Work to complete :: In the biographical sketch of Aimee Semple McPherson below, what illness killed Robert Semple?

Source extract ::
Who Was Aimee Semple McPherson?

ABOUT AIMEE SEMPLE McPHERSON
In the early 20th-century, Aimee Semple McPherson was a woman far ahead of her time. Driven, passionate and even controversial, she was the first woman evangelist to build a worldwide following of millions, at a time when women were expected to marry, have children and leave religion and other important pursuits to men. Considered by some to be a charlatan and others to be a saint, Aimee Semple McPherson is still a subject of controversy.
EARLY LIFE
Although she was reared in a Christian home, as a teenager Aimee began to question the Bible. When she was 17 years old she attended a revival service conducted by evangelist Robert Semple. That revival meeting changed her life not only spiritually, but romantically as well. Aimee continued to attend the revival and became personally acquainted with the evangelist. Before long, Robert Semple had won her heart. The two were married within the year and began ministering together in nearby towns.
But two years later while the couple was serving as missionaries in Hong Kong, Robert died from malaria and Aimee was left broke and alone, waiting for the imminent birth of her first child. When her daughter was a month old, Aimee returned to the United States, facing life as a single mother.
Not long after her return, she met and married a Christian businessman, Harold McPherson, and tried to settle down to a “normal” home life. But after a long illness, she made a promise to God preach the gospel, despite her feelings of inadequacy, and began evangelizing with her husband by going into the bars, wrestling arenas, movie houses and brothels to invite lost souls to her tent revivals on the east coast. However, life as traveling evangelists was difficult. Clothes were washed in streams and many nights were spent fighting off mosquitoes, sleeping in train depots, leaky tents, or their car, often with very little to eat. Eventually Harold decided that this was not the life he desired and he left Aimee in the middle of a campaign in Key West, Florida.

Data excerpt ::

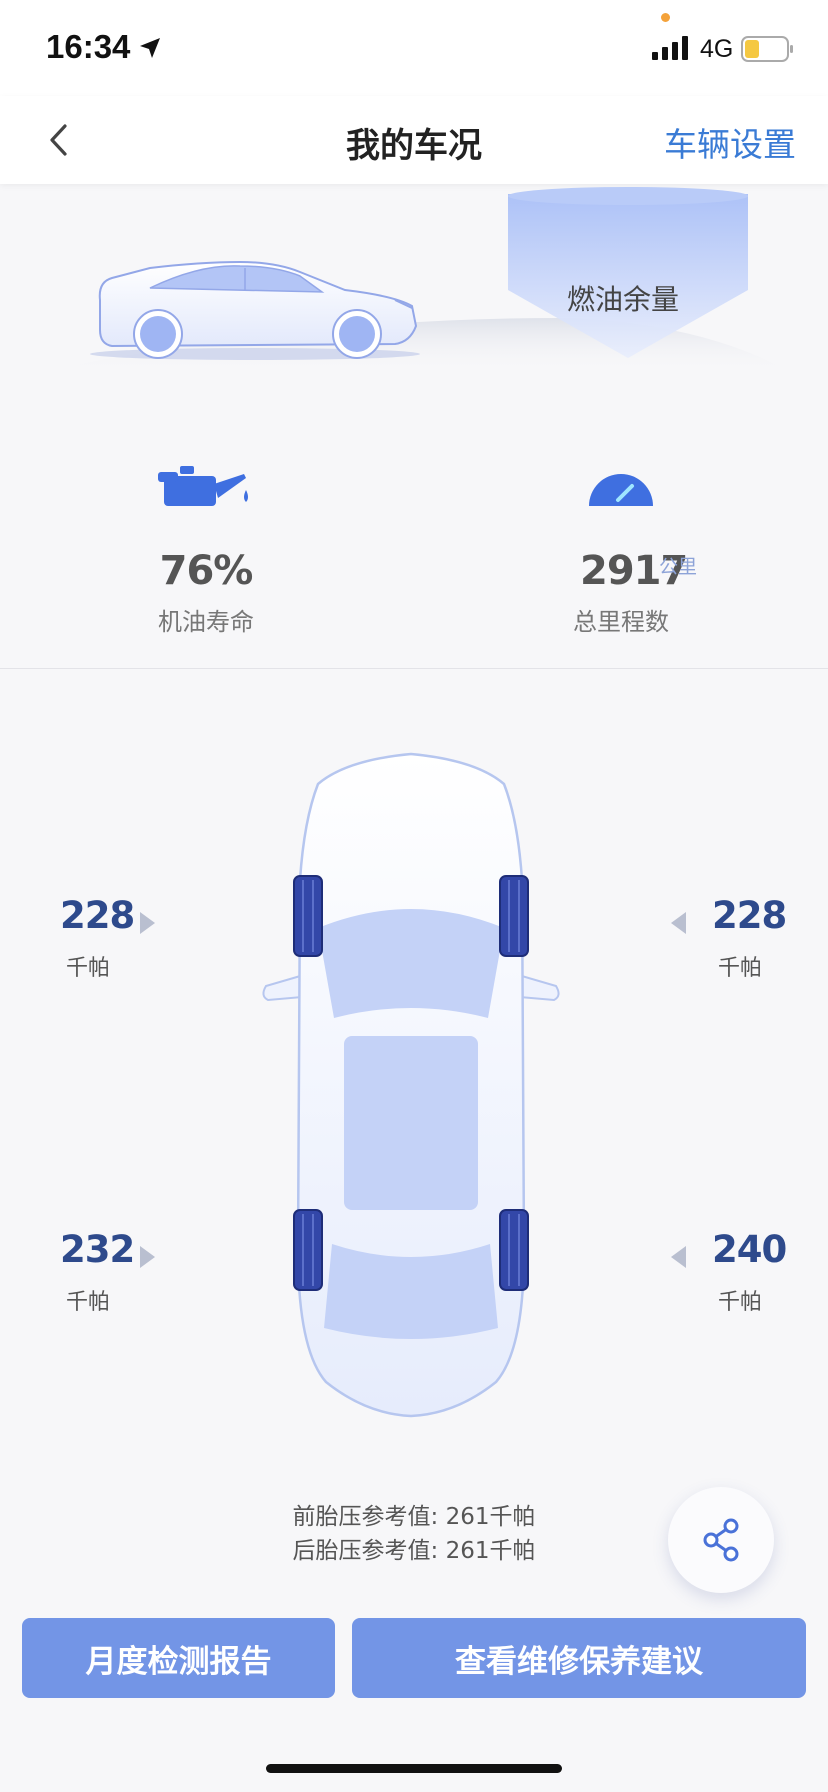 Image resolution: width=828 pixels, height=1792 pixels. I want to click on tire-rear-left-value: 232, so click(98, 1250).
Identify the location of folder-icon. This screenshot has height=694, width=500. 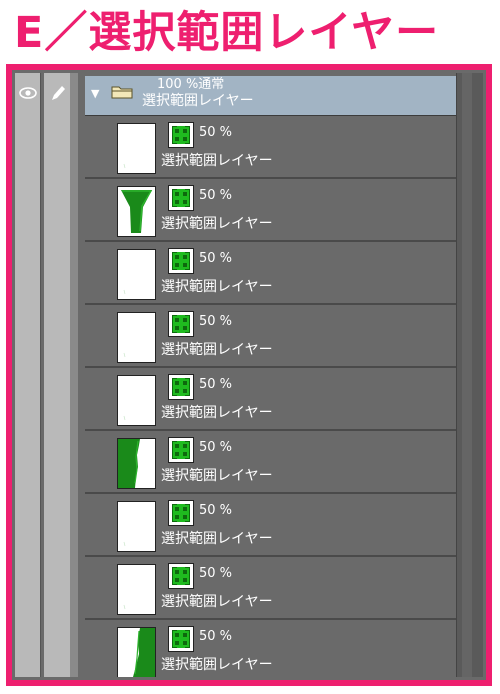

Answer area :: Malaria.